When the net force acting on an object is zero, the net work done by all the
forces acting on the object is zero. When the net force acting on an object is
not zero, then the net work done on the object is W_{net} =
**F**_{net}**·d**. When a net force acts on an object, then the object accelerates, it changes
its velocity.

Assume an object is moving along a straight line and a constant force
**F**_{net
}= m**a** is acting on the object. Then W_{net} = m**a·d**. The work is
proportional to the acceleration **a**. This acceleration causes a
change in speed, **a**_{ }= (**v**_{f }-
**v**_{i})/∆t.
For translational motion we have

W_{net} = md** **(v_{f }- v_{i})/∆t.

The distance traveled is the average speed times ∆t,

d = ∆t (v_{f }+ v_{i})/2.

Therefore

W_{net} = m(v_{f }- v_{i})(v_{f }+ v_{i})/2 = ½m(v_{f}^{2
}- v_{i}^{2}).

We can express the net work done on the object in terms of the change in the
quantity ½mv^{2}. We define the (translational)** kinetic energy** of the object as K = ½mv^{2}.
The net work done on the object is equal to the change in the kinetic energy of
the object.

W_{net }= K_{f }- K_{i }=
½m(v_{f}^{2}- v_{i}^{2}) = ∆K.

This is called the **work-kinetic energy theorem**.

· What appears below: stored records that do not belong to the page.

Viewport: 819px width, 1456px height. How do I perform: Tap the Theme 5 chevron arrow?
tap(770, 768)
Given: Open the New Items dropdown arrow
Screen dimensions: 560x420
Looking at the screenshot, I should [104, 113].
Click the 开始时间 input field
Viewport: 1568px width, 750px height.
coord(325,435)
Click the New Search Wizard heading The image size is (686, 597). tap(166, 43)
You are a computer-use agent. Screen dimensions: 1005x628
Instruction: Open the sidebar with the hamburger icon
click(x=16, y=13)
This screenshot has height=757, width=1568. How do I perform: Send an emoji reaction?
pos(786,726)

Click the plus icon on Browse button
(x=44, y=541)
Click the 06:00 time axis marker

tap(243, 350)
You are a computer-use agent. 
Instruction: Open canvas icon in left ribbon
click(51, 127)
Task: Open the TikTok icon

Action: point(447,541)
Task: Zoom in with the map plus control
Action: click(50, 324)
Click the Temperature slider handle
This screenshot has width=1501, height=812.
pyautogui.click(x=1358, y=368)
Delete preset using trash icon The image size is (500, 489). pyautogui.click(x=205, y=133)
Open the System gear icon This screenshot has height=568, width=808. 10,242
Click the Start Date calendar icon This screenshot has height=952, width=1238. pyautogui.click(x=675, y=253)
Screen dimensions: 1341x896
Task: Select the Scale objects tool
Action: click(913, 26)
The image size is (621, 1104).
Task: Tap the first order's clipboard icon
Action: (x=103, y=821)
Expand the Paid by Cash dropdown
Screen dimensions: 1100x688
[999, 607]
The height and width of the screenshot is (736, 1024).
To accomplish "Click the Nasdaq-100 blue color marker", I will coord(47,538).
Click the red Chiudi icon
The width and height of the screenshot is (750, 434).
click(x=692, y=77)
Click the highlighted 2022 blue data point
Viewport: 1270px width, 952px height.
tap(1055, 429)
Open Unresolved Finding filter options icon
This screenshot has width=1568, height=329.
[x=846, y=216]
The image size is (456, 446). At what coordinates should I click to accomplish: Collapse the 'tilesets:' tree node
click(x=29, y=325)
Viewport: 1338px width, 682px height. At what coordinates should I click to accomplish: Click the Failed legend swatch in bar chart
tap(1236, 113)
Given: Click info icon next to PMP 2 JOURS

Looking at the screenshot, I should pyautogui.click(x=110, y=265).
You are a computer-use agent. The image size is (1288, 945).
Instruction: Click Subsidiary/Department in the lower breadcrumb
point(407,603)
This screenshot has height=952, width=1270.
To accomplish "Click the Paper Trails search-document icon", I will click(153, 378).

Assume that together with your partner you want to win a soapbox race. You are allowed to push the cart with your partner in it for a distance of 5 m to give it some initial speed. You are pushing as hard as you can. You do work on the cart. The work you do is the average force you exert times the distance the cart moves in the direction of the force, W = F*(5 m). You transfer energy to the cart. The cart gains kinetic energy.

Kinetic energy increases with the square of the speed. Neglecting friction, an engine does four times as much work to make a car reach a speed of 60 miles/h as to make it reach a speed of 30 miles/h. When the speed of a car is doubled, its kinetic energy increases by a factor of four.

A 3 kg mass has an initial velocity v_{0 }=
6.325 m/s in the positive x-direction.

(a) What is its kinetic energy at this time?

(b) Find the total work done on the object if its velocity changes to 8.944
m/s in the positive x-direction.

Solution:

(a) K = ½mv^{2}, v^{2 }= 40 (m/s)^{2}, K
= ½(3 kg)40
(m/s)^{2 }= 60 J.

(b) The new kinetic energy is ½(3 kg)(8.944)^{2}(m/s)^{2
}= ½(3 kg)80
(m/s)^{2 }= 120 J.

W = 120 J - 60 J =
60 J.

Find the average force needed to bring a 1000 kg car to rest from a speed of 100 km/h in a distance of 130 m.

Solution:

The net work done on the care is W_{net
}= K_{f }- K_{i
}=
½m(v_{f}^{2
}- v_{i}^{2}) = -½m v_{i}^{2}, since v_{f}
= 0.

v_{i} = (100*10^{3} m)/(3600 s) = 27.78 m/s.

Therefore W_{net
}= -½(1000 kg)(27.78 m/s)^{2} =
-3.86*10^{5} J.

A force acts on the car in a direction opposite its direction of travel to
slow it down in a distance of 130 m.

W_{net} = F_{net}*d = F_{net}* (130 m) = -3.86*10^{5}
J.

F_{net} = -2.97*10^{3} N *(1 lbf)/(4.448 N) = 684 lbf.